Date: 2009-05-14 11:09 pm (UTC)From: [identity profile] anaka.livejournal.com
Well, I'm not Cherokee. I'm not going to be, even if I did the paperwork and was able to get the tribal affiliation. It might be true on paper, but that's all it would ever be. It's more that I grew up in an area that had a lot of tribal affiliations (on the border of the Chickasaw, Comanche, Kiowa/Arapaho lands) and I think I may have underestimated the effects of this on the culture in which I grew up. (My dad used to trade for other people's BIA commodities, for example, because he really liked the cheese and the peanut butter.) I know the shared experience isn't entirely poverty, but maybe it's mostly that.

All I know is that I'm realizing when we get into stuff like this, particularly when people start talking about Native culture, that I look around and notice that I'm the only one in the room who knows what the guy is talking about. And I don't know all of it, by any means. Just more. It's disconcerting, especially since by all rights, given location and background and everything, I shouldn't know anything more about it.

In Oklahoma, I'm absolutely white. Here? Yes, but there's are things I don't share that might be closer to "normal" than I realized. I don't really know where that leaves me, other than feeling a lot more comfortable in neighborhoods with a high level of diversity, and that not knowing is disconcerting. Yet more proof that I am not the yardstick by which the universe is measured, I guess.

I dunno. Cognitive dissonance sucks, especially coming into it quite so far along. Whatever it is, it'll resolve.

And thank you for saying something. Brannon was right. :)

Date: 2009-05-14 11:31 pm (UTC)From: [identity profile] carabosse.livejournal.com
Maybe what you're feeling is more like being bicultural, much like someone can learn to be bilingual?

Date: 2009-05-15 12:27 am (UTC)From: [identity profile] anaka.livejournal.com
It is, at least, a less loaded term. I'm not certain that covers it either, but it's a possibility.

Date: 2009-05-17 02:44 pm (UTC)From: [identity profile] sefue.livejournal.com
I think so much of it has to do with class and locale, as well as skin colour/race. Growing up in rural Washington state, I have much more in common with other agricultural folk (regardless of ethnic origin--hispanic, native, east Indian, etc.) than I do with people who grew up in urban environments--though there are only certain intersections of class there, it's based more on commonalities of location.
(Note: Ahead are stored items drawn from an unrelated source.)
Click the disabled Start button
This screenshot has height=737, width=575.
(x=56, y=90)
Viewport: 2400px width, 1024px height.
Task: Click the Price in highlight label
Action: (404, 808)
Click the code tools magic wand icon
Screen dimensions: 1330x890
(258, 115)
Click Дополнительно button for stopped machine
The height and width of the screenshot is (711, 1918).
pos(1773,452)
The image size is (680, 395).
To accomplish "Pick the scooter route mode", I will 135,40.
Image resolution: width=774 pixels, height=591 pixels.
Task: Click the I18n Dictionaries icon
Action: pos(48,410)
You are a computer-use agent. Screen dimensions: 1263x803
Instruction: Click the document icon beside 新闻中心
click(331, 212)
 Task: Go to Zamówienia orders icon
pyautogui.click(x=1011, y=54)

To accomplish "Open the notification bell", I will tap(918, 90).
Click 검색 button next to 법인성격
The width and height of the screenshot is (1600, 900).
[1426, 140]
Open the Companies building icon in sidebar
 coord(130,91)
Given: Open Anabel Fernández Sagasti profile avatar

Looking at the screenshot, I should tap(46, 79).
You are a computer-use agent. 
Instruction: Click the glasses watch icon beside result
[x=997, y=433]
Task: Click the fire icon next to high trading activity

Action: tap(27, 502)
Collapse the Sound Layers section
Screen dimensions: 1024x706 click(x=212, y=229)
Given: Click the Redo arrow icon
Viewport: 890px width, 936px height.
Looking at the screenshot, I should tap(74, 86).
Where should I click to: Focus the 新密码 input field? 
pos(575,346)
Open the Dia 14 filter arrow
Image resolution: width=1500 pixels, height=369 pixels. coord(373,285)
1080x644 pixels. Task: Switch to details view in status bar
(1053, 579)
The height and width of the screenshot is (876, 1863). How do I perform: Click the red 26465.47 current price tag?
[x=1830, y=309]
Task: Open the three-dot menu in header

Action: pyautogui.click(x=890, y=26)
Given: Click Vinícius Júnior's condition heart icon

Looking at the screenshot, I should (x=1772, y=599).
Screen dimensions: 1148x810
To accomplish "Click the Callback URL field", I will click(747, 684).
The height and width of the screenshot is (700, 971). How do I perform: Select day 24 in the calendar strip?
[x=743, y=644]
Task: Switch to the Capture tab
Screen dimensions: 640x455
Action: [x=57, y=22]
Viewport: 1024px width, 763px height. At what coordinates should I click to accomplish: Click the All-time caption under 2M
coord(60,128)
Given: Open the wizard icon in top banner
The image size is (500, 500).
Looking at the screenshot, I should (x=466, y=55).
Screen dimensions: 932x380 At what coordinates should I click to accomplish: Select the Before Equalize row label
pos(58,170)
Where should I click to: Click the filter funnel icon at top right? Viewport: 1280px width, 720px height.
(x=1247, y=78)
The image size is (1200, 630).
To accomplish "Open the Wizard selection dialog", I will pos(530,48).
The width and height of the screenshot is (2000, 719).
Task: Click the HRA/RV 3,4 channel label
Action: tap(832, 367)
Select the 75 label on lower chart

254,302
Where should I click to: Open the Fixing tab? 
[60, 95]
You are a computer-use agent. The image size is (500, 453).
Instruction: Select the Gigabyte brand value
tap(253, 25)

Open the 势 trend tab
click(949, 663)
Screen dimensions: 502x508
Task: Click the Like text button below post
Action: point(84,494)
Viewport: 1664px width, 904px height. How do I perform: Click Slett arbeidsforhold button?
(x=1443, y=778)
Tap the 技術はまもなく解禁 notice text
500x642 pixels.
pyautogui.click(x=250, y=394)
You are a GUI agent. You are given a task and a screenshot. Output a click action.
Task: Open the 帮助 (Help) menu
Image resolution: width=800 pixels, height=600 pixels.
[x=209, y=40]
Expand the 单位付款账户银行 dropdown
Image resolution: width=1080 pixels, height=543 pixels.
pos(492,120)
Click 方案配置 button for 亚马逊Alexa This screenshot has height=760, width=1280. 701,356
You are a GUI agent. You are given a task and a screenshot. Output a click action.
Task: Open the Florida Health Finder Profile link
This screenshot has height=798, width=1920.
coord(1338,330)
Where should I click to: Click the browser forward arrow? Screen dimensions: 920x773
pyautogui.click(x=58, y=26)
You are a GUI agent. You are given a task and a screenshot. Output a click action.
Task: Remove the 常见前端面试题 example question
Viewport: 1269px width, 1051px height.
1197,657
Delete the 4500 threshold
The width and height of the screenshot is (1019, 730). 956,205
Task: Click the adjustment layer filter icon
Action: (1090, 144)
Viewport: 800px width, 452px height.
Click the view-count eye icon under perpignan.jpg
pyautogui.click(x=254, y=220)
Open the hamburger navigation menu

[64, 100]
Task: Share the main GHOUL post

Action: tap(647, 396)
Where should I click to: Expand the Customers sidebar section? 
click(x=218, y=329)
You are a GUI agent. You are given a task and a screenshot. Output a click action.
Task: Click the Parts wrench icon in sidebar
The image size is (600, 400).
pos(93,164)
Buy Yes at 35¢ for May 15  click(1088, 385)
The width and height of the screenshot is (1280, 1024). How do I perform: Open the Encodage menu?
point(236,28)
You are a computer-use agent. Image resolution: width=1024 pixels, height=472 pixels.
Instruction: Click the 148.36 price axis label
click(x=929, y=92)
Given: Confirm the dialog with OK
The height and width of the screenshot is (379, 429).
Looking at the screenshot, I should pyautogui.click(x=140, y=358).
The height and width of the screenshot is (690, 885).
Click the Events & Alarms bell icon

Bcause it does seem to me that there are large differences between rural poverty and urban poverty.

But it's frustrating, because class is something we don't particularly like to talk about in America. Even in anthropology, which I find personally frustrating.

Personally, though, I love (sarcastically) how people are judged on appearances. I have a classmate who is dual Mexican & American citizenship, her dad's a Chihuahuan indian--but she looks like she could be one of my cousins (dark hair, blue eyes, medium skin). She constantly gets flack at the U because she's not 'hispanic' enough. Despite the fact that she's lived most of her life in Mexico. And is a Mexican citizen. But she doesn't conform to an idealized picture of what a hispanic woman should be--according to her American latino professor, at least! Doh.